Grade:B+/1 credit/distance=3.5

2/11- Third rest day of the week. I've trained hard but I should be plenty rested tomorrow.

2/12- Mercedes marathon in 3:21:56 PR.
Grade:A-/4 credits/distance=26.5

Weekly summary:
Well done. I get a whole week off next week. No running and no blogging about it either. When I return, it's a new cycle with heavy speed training.
Distance=39.0/ GPA=29.5/8= 3.69

Thursday, February 2, 2012

My half marathon progression

I'll start this timeline back in 2003-4. I was a graduate student at Clemson fighting adrenal fatigue and chemical instability. I only trained about 20 MPW because of time constraints but almost all of it was hard. I estimate based on a couple of 10 mile training runs @ 7:40 pace, I was good for a half in the low-mid 1:40s. I only raced once in those 2 years (a 10K in 45:04). In 2005, the bubble burst and I endured a living nightmare for more than a year. I needed powerful stimulants just to function at a basic level and crashed after 2-3 miles of slow jogging on a good day. On a bad day, a trip to the grocery store would leave me exhausted.

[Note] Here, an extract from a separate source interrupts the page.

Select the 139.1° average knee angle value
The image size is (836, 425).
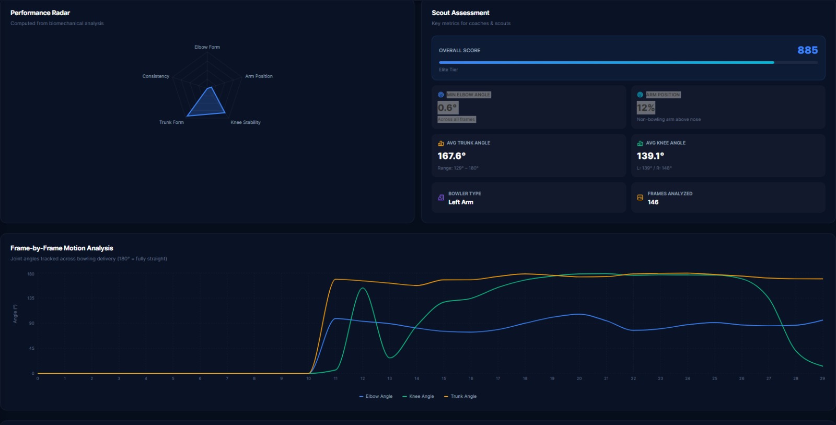(650, 156)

2006: Diagnosed with full blown adrenal exhaustion. Limited to walking at first but progressed to walk/jog then a 9 minute pace in training. Progress was very rapid.

2007- Debuted at Seaside with an exhausting 1:59:37 half in which I had to walk/jog the last 5K. Soon after, I was diagnosed with numerous neurotransmitter imbalances. Again, improvement was rapid but I was VERY unstable. In Memphis 9 months later, I had improved to 1:48:17 without much additional training.

2008: Continued to improve but remained unstable. I improved at every distance but only raced one half (1:42:50 in Chicago). Finally, I was at a level comparable to before the crash. A sub-1:40 was looking likely but 10 minutes faster than that was unthinkable.

2009: A great year for me in almost every way even though there were quite a few rough stretches. Set a massive PR at Mercedes in February (1:36:16). For the first time, I began to think that 1:30 might be possible after all so I set it as my lifetime goal. I followed that one with another strong PR in Baton Rouge 10 months later (1:32:57)

2010: This was a down year for my running. I suffered 2 significant injuries but raced 3 halves that ranged from 1:34-1:42.

2011: Squeaked out a baby PR in Chattanooga in February (1:32:49) but the breakthrough came after quitting soda for good. I set back to back PRs in October with a 1:31:32 in Montgomery and a 1:31:02 in Columbus. My final attempt was a disappointing 1:33 in Arkansas.

2012: 1:28:12! Victory. Can I improve on that? I believe that I can but anything beyond it is a bonus. This is nothing short of a miracle recovery!